(Collected data entries)
+-------+

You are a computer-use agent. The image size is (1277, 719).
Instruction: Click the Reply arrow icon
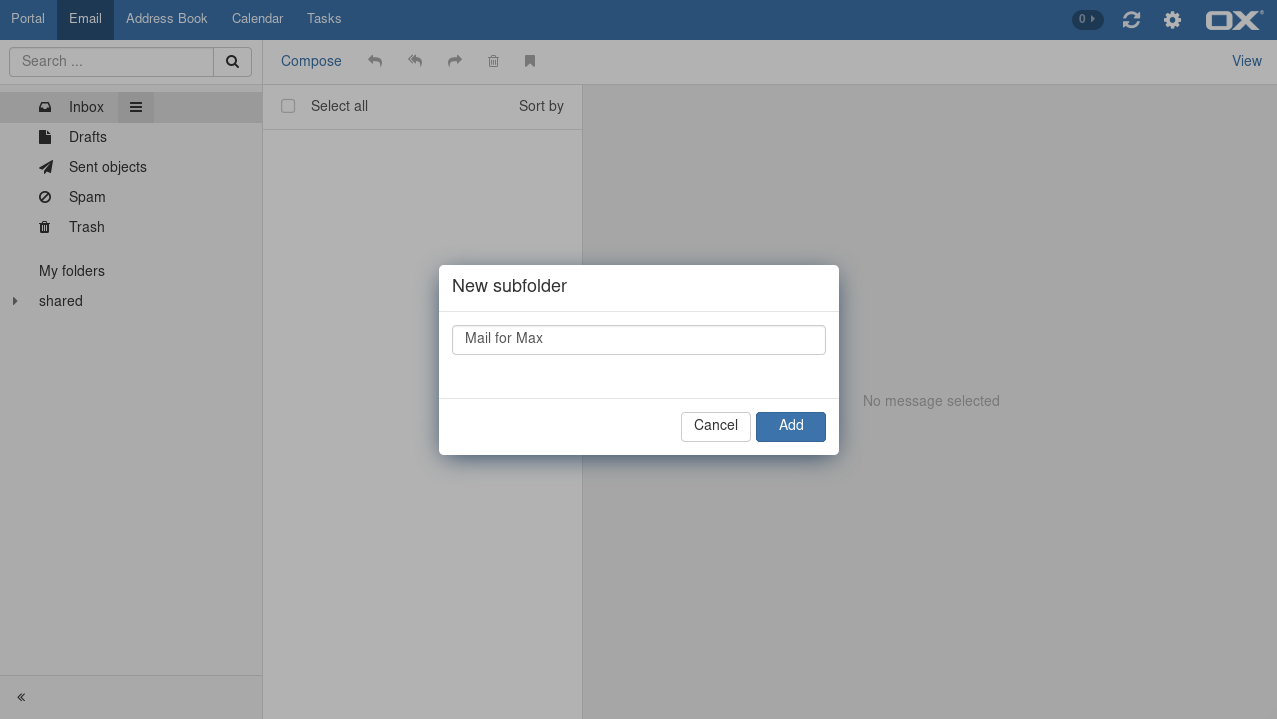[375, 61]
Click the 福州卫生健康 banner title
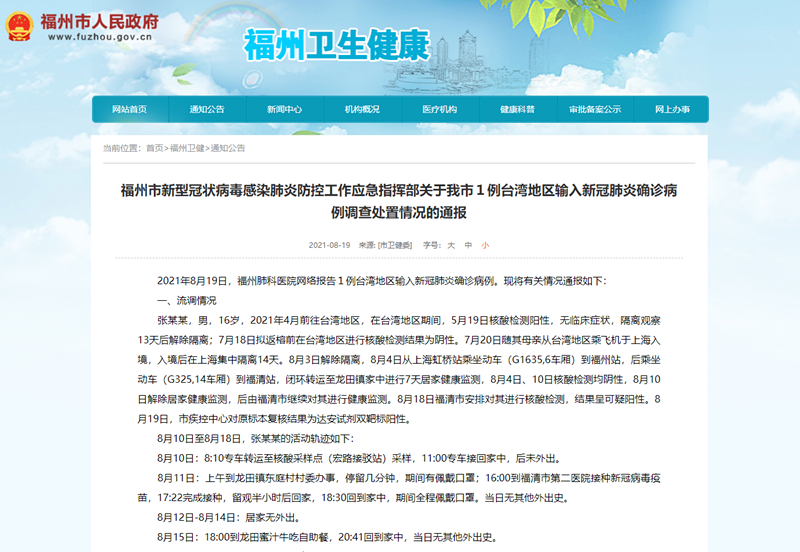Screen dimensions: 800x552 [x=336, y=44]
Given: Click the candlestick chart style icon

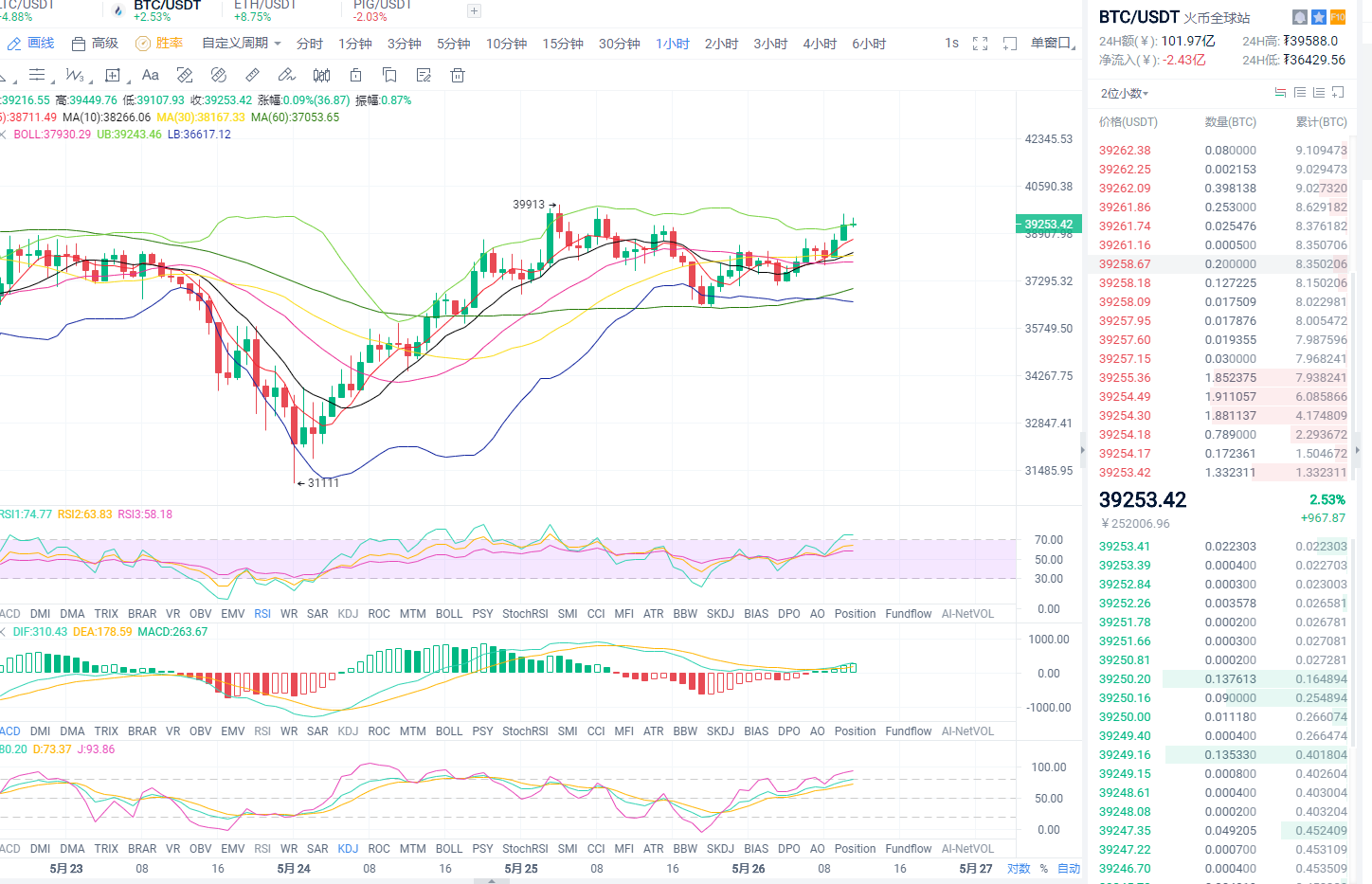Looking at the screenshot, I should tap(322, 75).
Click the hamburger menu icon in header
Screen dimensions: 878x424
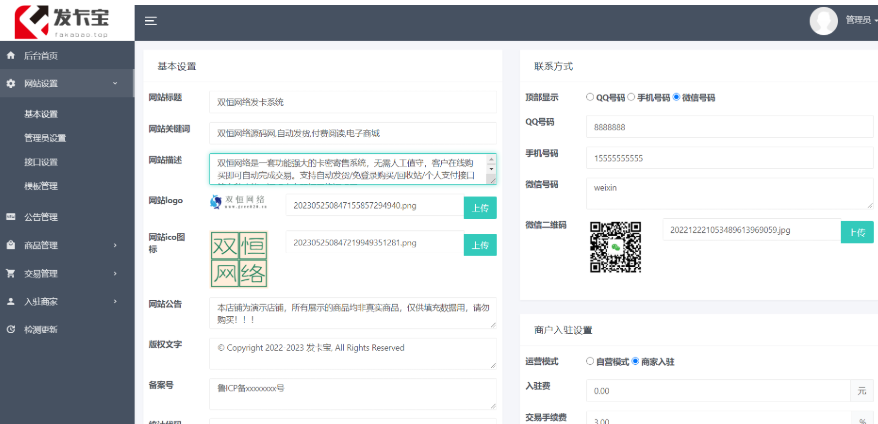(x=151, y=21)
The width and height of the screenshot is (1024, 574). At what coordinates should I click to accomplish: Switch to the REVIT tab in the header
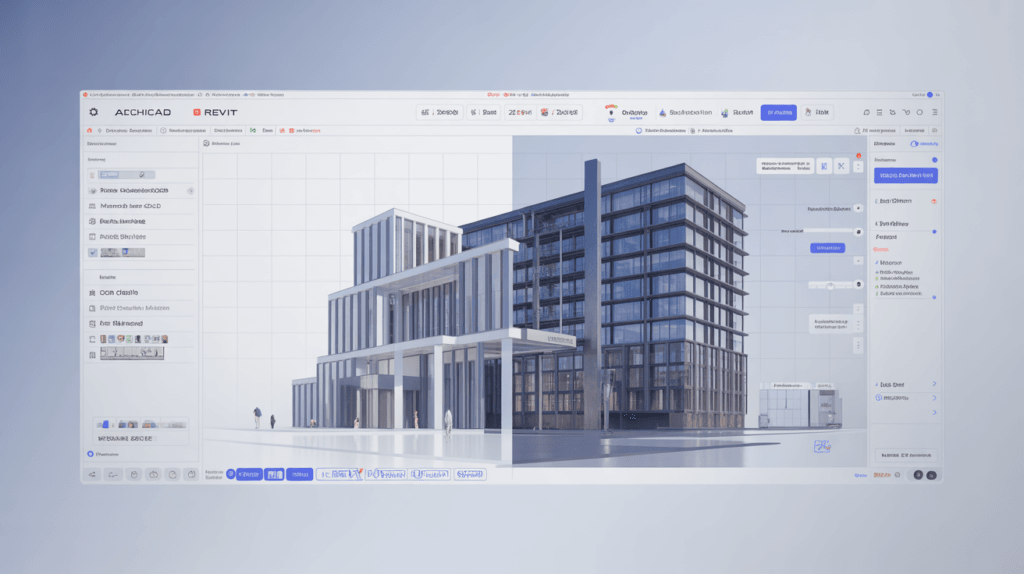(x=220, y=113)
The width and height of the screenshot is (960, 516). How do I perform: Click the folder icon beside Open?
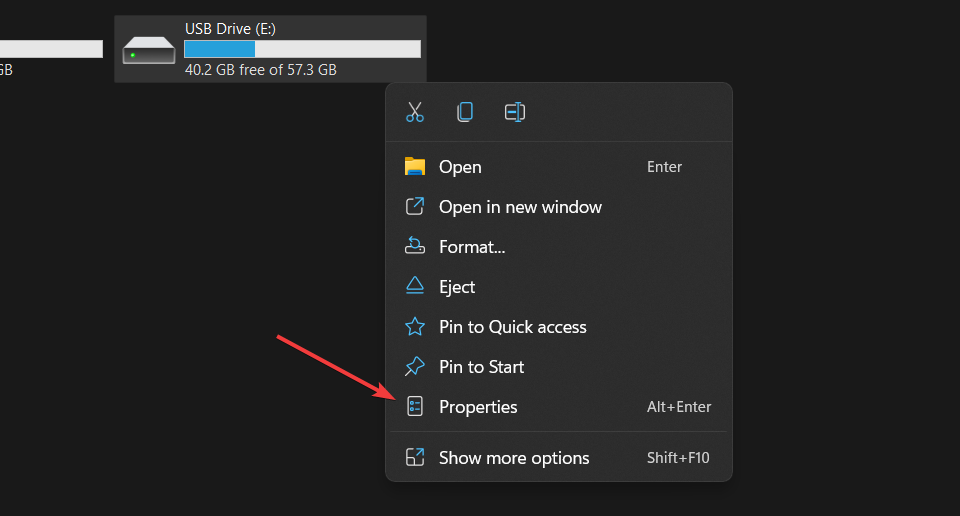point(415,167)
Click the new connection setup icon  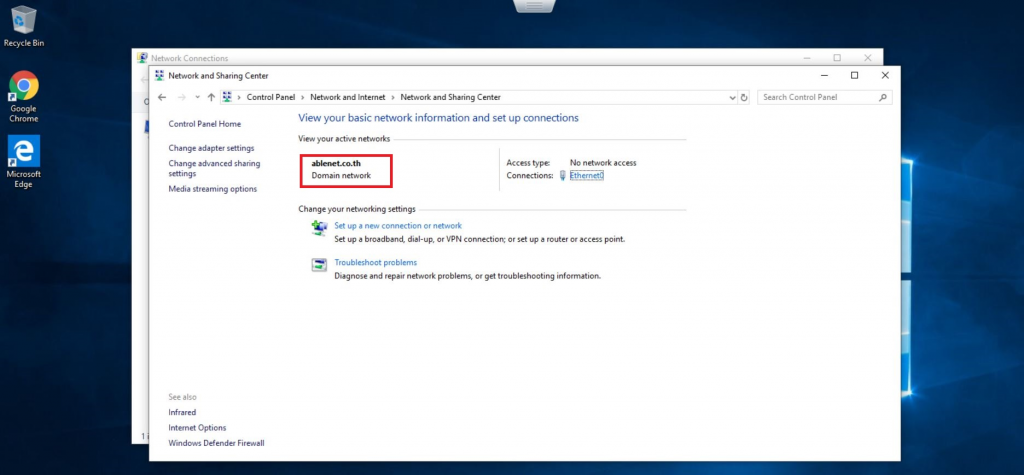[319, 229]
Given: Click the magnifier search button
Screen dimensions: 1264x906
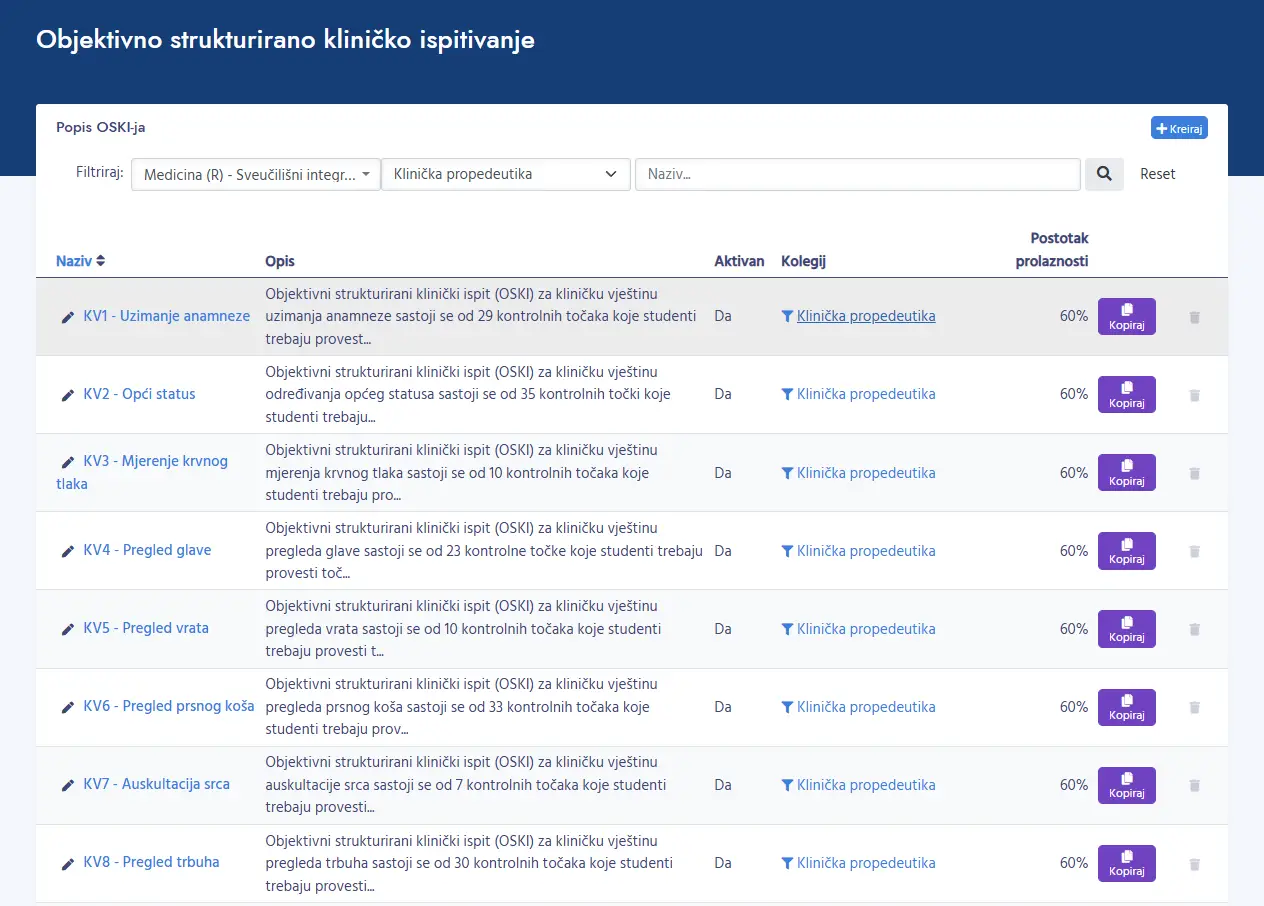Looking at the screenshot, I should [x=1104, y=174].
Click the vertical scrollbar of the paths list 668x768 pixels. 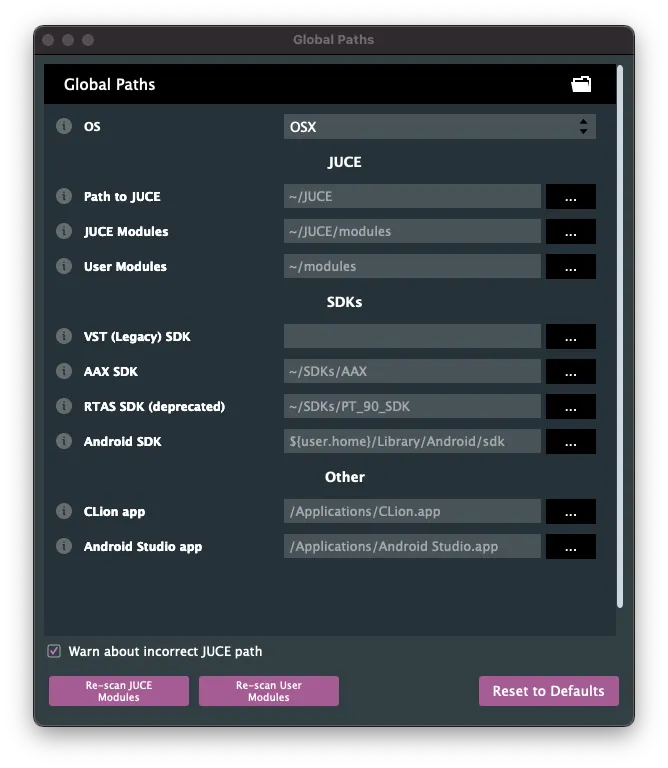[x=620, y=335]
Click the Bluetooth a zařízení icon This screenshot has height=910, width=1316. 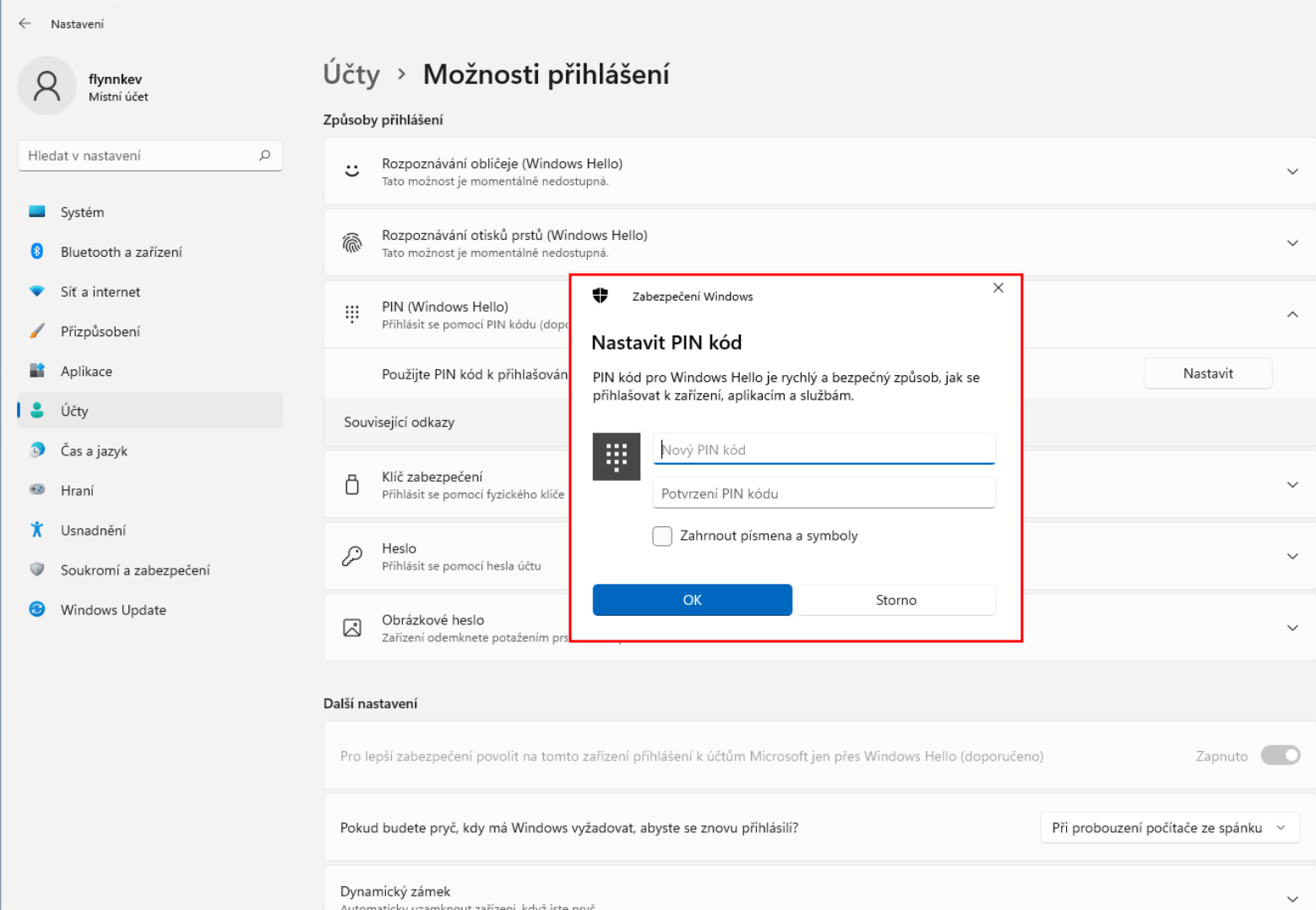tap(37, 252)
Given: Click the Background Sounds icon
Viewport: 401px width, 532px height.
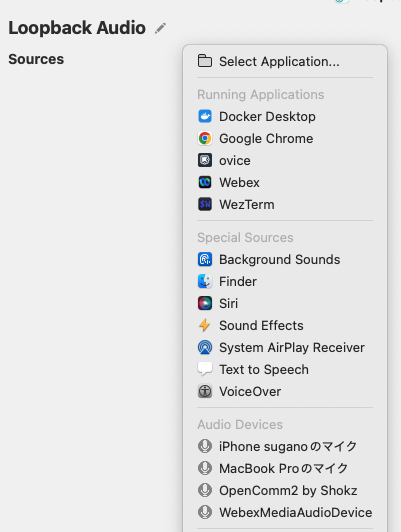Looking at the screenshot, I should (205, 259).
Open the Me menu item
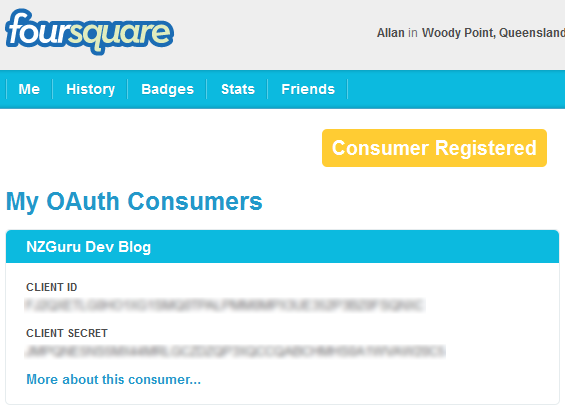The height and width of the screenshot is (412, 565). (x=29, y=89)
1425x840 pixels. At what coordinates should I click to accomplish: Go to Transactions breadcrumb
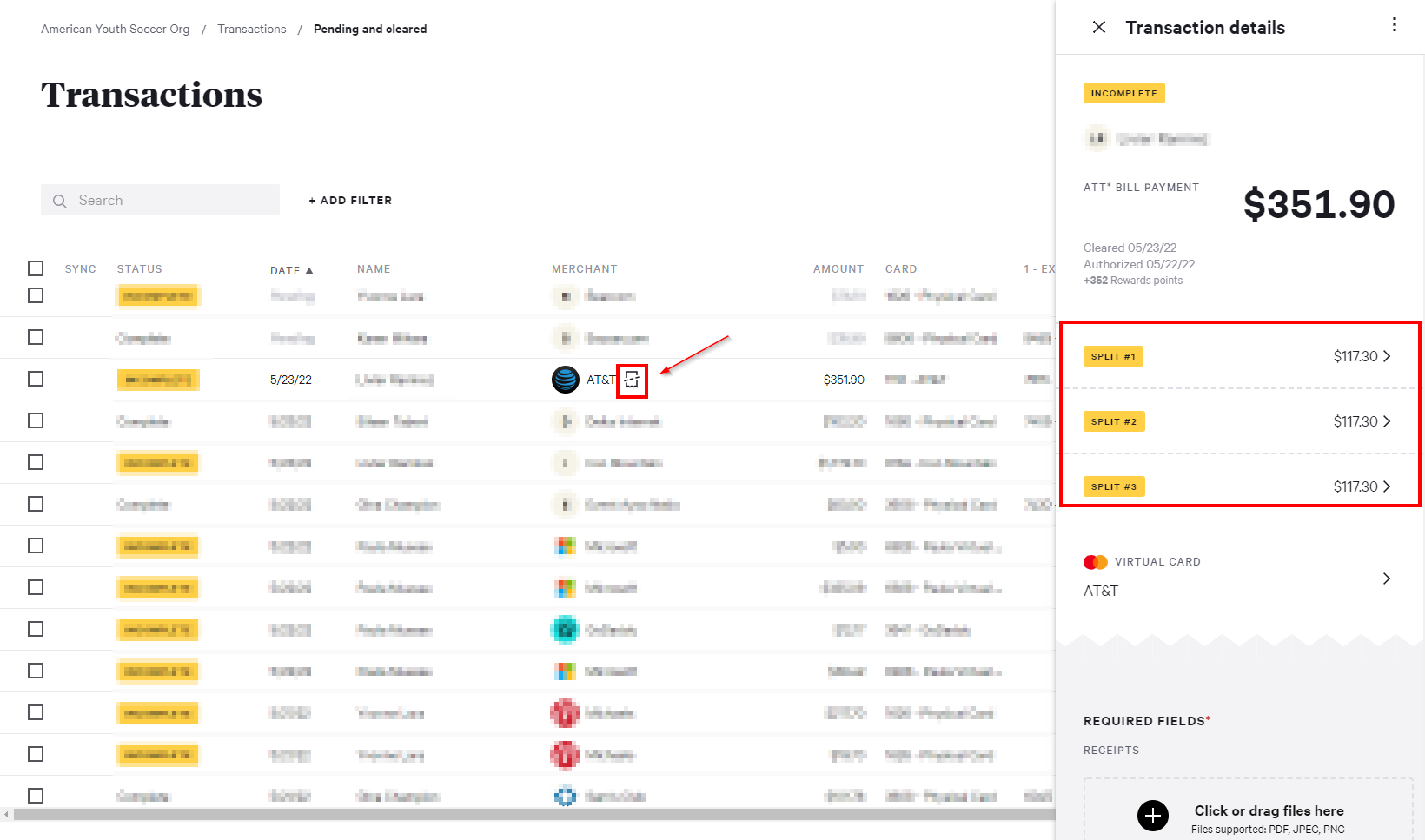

+-------+

**PROBLEM REQUIREMENTS**: Starting at the line that holds "Open the Me menu item", retype every line through the end of the data, both ends included. Pictures stay out of the copy.

**RESPONSE AREA**:
Open the Me menu item
The height and width of the screenshot is (412, 565). (x=29, y=89)
1425x840 pixels. At what coordinates should I click to accomplish: Go to Transactions breadcrumb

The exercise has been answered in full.